Quantitative data is countable and numbers-based. Quantitative data allows us to answer questions about how much of, or how often, something happens.
In a customer satisfaction survey, there are typically questions that are measured on a scale and are therefore quantitative (e.g., Rate your experience from 1 to 10). There are also frequently questions that ask for comments. These questions produce qualitative data.
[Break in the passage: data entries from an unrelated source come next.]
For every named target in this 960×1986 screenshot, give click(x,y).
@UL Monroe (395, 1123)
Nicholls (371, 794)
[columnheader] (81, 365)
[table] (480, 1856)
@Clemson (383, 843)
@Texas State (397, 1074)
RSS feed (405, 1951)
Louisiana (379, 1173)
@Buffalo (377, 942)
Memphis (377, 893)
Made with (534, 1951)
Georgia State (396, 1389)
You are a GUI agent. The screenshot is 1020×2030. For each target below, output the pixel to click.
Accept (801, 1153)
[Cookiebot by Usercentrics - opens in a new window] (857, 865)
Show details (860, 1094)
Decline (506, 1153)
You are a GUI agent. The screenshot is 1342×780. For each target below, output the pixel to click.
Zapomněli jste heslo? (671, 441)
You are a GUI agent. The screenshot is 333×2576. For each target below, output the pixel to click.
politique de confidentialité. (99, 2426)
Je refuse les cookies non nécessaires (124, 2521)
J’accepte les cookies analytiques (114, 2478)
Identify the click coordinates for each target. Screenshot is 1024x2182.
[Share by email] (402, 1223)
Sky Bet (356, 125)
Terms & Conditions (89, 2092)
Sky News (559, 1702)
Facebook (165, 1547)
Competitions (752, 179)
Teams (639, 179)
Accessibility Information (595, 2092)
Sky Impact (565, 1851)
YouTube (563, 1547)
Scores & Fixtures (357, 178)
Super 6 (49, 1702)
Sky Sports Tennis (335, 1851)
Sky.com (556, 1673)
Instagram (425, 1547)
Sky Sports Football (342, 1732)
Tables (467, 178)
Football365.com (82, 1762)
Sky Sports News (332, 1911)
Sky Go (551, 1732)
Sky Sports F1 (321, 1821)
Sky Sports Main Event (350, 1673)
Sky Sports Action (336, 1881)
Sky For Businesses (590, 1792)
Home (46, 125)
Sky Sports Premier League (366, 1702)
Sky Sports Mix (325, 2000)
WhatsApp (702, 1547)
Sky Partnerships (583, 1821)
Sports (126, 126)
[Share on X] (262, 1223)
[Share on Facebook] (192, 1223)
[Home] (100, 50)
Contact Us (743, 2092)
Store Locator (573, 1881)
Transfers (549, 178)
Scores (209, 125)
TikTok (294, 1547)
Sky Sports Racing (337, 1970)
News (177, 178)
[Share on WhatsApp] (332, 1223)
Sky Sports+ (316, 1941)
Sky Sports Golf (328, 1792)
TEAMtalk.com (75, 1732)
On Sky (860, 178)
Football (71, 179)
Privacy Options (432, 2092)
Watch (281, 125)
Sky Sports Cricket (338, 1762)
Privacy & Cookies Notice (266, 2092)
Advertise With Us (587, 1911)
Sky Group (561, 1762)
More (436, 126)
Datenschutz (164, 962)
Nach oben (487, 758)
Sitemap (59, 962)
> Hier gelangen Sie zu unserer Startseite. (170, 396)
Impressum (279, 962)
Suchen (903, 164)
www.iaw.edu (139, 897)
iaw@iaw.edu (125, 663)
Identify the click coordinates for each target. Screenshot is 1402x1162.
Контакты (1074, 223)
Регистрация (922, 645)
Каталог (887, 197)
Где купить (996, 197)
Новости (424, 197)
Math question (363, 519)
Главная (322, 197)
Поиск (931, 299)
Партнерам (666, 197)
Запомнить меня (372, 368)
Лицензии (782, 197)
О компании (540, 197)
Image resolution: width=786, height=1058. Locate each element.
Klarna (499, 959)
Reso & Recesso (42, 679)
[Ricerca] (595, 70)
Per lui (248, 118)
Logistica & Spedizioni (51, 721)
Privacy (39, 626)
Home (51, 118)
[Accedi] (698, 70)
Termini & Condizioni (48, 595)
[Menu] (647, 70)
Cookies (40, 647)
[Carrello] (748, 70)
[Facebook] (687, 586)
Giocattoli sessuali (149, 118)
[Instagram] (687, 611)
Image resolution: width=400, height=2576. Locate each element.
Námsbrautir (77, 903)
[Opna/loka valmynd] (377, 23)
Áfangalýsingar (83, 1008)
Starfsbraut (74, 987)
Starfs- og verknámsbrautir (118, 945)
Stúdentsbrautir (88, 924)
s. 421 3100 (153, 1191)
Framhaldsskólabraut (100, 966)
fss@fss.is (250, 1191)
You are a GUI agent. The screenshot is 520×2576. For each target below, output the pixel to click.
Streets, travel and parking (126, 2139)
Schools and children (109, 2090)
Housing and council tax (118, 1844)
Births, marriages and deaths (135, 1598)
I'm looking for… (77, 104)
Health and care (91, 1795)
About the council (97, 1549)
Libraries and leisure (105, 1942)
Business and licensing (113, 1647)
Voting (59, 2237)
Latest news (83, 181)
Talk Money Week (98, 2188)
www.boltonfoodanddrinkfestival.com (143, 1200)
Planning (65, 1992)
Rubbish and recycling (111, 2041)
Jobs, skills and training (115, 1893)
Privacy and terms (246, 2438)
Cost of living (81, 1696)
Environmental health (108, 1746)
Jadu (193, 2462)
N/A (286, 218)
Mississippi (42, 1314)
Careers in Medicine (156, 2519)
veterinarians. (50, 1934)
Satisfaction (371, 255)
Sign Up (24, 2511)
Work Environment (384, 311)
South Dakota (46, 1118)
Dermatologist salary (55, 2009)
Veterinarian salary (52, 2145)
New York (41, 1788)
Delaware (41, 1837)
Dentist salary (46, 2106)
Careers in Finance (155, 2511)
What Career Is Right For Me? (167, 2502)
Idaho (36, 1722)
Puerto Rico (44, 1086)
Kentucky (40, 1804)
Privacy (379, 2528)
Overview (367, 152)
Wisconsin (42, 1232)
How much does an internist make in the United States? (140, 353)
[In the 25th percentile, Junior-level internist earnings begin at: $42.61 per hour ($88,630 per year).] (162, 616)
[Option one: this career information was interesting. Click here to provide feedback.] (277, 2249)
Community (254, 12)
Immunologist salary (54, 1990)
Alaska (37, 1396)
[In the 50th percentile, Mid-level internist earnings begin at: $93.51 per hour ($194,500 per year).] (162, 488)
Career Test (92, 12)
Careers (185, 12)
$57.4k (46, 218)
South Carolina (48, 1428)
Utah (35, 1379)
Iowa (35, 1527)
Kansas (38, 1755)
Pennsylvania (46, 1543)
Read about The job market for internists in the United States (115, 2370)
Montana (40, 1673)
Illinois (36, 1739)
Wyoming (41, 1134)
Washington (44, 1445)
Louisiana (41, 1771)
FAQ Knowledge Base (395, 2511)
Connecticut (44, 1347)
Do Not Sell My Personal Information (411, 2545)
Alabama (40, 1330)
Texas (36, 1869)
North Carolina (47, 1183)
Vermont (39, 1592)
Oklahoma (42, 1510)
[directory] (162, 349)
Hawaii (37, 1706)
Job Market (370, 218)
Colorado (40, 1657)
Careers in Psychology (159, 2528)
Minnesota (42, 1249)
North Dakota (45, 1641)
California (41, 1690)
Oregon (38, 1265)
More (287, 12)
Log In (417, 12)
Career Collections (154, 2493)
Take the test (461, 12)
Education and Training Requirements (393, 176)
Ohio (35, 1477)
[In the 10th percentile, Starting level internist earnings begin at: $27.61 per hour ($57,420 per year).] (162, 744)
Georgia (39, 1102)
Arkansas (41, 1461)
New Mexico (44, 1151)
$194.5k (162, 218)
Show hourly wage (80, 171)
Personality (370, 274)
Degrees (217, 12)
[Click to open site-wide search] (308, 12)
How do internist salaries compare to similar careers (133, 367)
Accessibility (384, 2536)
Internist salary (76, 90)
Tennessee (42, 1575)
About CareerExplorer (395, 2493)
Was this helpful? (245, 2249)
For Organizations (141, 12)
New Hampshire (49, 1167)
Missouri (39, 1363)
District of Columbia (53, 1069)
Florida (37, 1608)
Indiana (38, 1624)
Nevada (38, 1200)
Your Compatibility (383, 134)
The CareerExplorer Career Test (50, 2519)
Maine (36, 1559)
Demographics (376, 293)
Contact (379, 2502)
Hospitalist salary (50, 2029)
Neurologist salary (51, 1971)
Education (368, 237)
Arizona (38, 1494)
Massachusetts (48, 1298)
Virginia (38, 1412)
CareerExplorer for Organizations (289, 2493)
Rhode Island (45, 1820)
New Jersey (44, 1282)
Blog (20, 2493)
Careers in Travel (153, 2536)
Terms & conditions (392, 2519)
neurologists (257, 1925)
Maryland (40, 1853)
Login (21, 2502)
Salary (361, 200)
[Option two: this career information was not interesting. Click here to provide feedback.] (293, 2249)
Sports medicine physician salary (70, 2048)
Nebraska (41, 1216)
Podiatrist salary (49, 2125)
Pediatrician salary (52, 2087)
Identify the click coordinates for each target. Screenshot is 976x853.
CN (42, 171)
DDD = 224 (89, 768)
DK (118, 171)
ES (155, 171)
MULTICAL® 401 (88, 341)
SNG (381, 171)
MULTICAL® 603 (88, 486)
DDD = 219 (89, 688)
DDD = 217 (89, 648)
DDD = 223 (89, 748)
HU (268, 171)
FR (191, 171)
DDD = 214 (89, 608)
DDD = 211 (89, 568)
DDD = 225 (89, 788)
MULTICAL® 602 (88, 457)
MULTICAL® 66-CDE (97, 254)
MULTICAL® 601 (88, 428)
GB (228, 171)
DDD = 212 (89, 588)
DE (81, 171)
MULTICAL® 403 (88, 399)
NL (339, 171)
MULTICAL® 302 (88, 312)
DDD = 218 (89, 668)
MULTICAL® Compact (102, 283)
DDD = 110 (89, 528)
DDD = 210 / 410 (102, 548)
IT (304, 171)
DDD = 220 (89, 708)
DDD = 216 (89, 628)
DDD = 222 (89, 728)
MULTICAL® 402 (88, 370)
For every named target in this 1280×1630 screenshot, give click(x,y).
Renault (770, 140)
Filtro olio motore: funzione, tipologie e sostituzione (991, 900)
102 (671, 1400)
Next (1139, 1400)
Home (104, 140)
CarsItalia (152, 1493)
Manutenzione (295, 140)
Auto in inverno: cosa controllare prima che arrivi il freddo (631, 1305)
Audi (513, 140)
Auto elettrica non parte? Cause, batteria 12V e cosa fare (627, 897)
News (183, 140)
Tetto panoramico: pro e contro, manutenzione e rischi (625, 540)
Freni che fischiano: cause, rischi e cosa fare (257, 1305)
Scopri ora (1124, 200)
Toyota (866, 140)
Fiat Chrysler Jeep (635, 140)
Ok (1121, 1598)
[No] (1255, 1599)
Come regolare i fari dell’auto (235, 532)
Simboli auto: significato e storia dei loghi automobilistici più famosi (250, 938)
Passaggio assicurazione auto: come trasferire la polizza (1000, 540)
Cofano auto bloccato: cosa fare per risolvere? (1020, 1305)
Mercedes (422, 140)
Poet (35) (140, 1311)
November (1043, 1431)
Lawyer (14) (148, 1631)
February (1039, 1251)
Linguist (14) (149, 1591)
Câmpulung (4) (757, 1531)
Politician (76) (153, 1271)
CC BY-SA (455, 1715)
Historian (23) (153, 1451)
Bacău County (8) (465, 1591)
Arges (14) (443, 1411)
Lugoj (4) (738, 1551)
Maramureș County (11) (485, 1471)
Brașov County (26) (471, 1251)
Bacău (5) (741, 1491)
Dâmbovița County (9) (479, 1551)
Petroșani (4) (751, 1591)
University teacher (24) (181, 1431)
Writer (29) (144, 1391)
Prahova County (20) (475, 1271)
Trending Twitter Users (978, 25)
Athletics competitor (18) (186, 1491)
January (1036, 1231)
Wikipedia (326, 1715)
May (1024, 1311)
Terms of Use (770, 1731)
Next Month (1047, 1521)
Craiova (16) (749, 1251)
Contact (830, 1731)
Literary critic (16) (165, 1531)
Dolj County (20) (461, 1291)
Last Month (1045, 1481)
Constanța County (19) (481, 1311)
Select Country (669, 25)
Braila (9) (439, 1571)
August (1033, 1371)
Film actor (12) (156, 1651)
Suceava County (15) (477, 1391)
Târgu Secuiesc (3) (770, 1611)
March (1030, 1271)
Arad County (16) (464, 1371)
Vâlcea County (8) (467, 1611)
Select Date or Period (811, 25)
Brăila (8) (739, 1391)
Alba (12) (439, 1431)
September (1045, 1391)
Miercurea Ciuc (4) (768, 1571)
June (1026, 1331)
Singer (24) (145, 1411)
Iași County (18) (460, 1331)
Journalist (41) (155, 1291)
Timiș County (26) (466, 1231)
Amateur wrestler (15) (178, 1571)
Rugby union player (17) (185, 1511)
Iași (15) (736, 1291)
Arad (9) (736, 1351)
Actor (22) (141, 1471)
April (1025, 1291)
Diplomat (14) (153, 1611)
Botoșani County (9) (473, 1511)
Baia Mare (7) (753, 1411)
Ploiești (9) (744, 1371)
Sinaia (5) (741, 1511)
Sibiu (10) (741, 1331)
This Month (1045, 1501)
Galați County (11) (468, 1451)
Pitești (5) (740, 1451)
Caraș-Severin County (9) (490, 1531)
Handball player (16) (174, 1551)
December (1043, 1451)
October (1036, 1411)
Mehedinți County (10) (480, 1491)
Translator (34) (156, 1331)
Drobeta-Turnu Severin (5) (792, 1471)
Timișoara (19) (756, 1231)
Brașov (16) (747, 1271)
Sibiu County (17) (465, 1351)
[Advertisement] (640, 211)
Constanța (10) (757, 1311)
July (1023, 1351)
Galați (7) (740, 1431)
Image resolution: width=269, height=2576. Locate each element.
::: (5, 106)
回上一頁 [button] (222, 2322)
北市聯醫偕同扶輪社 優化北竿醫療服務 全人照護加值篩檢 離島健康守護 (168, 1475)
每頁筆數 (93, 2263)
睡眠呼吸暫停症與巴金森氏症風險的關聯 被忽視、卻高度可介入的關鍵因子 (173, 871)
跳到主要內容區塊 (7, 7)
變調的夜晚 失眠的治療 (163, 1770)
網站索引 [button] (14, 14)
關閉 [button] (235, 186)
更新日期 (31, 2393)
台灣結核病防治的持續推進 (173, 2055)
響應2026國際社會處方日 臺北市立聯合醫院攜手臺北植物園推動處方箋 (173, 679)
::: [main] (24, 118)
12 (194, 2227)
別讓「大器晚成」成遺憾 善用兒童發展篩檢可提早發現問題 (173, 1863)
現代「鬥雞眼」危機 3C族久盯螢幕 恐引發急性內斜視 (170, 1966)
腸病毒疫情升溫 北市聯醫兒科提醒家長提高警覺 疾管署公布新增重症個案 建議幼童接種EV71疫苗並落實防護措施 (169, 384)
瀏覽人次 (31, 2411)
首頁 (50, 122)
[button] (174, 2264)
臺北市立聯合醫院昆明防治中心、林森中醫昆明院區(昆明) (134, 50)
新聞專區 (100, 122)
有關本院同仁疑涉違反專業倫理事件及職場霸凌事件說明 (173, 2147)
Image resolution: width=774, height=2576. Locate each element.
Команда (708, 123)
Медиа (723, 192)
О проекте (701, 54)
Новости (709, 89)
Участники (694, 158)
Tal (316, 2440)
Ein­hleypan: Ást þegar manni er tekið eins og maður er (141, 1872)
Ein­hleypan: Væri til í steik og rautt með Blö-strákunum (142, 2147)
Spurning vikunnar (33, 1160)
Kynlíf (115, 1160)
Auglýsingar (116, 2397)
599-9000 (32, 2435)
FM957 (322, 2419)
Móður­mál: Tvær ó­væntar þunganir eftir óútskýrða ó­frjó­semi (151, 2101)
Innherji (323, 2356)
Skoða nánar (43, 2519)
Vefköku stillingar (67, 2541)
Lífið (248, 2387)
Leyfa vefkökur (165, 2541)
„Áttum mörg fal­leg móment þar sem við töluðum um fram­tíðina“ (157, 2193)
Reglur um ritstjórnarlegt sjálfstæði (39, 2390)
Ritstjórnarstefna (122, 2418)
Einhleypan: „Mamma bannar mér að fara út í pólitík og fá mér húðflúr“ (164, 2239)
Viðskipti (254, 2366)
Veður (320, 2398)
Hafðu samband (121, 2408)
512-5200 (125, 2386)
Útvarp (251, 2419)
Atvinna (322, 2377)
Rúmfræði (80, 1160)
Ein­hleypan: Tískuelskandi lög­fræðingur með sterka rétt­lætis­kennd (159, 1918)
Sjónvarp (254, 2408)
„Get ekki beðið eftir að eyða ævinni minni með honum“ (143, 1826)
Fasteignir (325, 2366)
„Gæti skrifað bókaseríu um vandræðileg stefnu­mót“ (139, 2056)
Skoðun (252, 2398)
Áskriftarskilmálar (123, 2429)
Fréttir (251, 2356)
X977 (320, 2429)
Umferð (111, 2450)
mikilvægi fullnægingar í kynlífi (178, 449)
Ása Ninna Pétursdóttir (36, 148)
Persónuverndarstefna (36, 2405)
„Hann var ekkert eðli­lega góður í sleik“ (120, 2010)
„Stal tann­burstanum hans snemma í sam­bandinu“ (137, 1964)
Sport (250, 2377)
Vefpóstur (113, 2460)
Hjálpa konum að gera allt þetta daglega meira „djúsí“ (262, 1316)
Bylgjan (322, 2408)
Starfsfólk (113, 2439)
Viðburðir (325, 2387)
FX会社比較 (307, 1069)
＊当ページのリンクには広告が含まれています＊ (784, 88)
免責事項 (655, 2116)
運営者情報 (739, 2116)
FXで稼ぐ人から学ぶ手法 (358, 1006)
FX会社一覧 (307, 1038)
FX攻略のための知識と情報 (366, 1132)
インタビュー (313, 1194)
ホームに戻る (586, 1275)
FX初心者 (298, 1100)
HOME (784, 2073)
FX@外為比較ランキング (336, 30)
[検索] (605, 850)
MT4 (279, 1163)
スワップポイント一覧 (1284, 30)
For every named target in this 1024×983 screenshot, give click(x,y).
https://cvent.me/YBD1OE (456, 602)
Subcategories of Quantitative Data
Ordinal
The values occur in an order. The order could be numeric, like a rating scale from one to 10. Or the scale might be stated in values, such as Strongly agree to Strongly Disagree. The latter are often converted to numeric values to calculate statistics. The distance between two measures on an ordinal scale may or may not be exactly the same. On an ordinal scale from Extra small to extra large, the difference between large and extra large may not be the same as the difference between small and extra small.
Interval
Interval measures are a type of ordered measure, but they are ordered with precise and consistent differences between each point in the measurement spectrum. Temperature is an example: the difference between five and six degrees celsius will be the same as the difference between 44 and 45. But for Intervals, there’s no real zero point. That means, for example, that we can’t say that 20 degrees is twice as warm as 10.
Ratio
Ratio measures are like interval measures, but have precise zero values that can be measured. You can compare ratio measures by saying, for example, this car is twice as expensive as that other car. Other examples include speed. A car can be stopped and therefore moving with zero speed. Fifty miles per hour is twice as fast as 25 and half as fast as 100.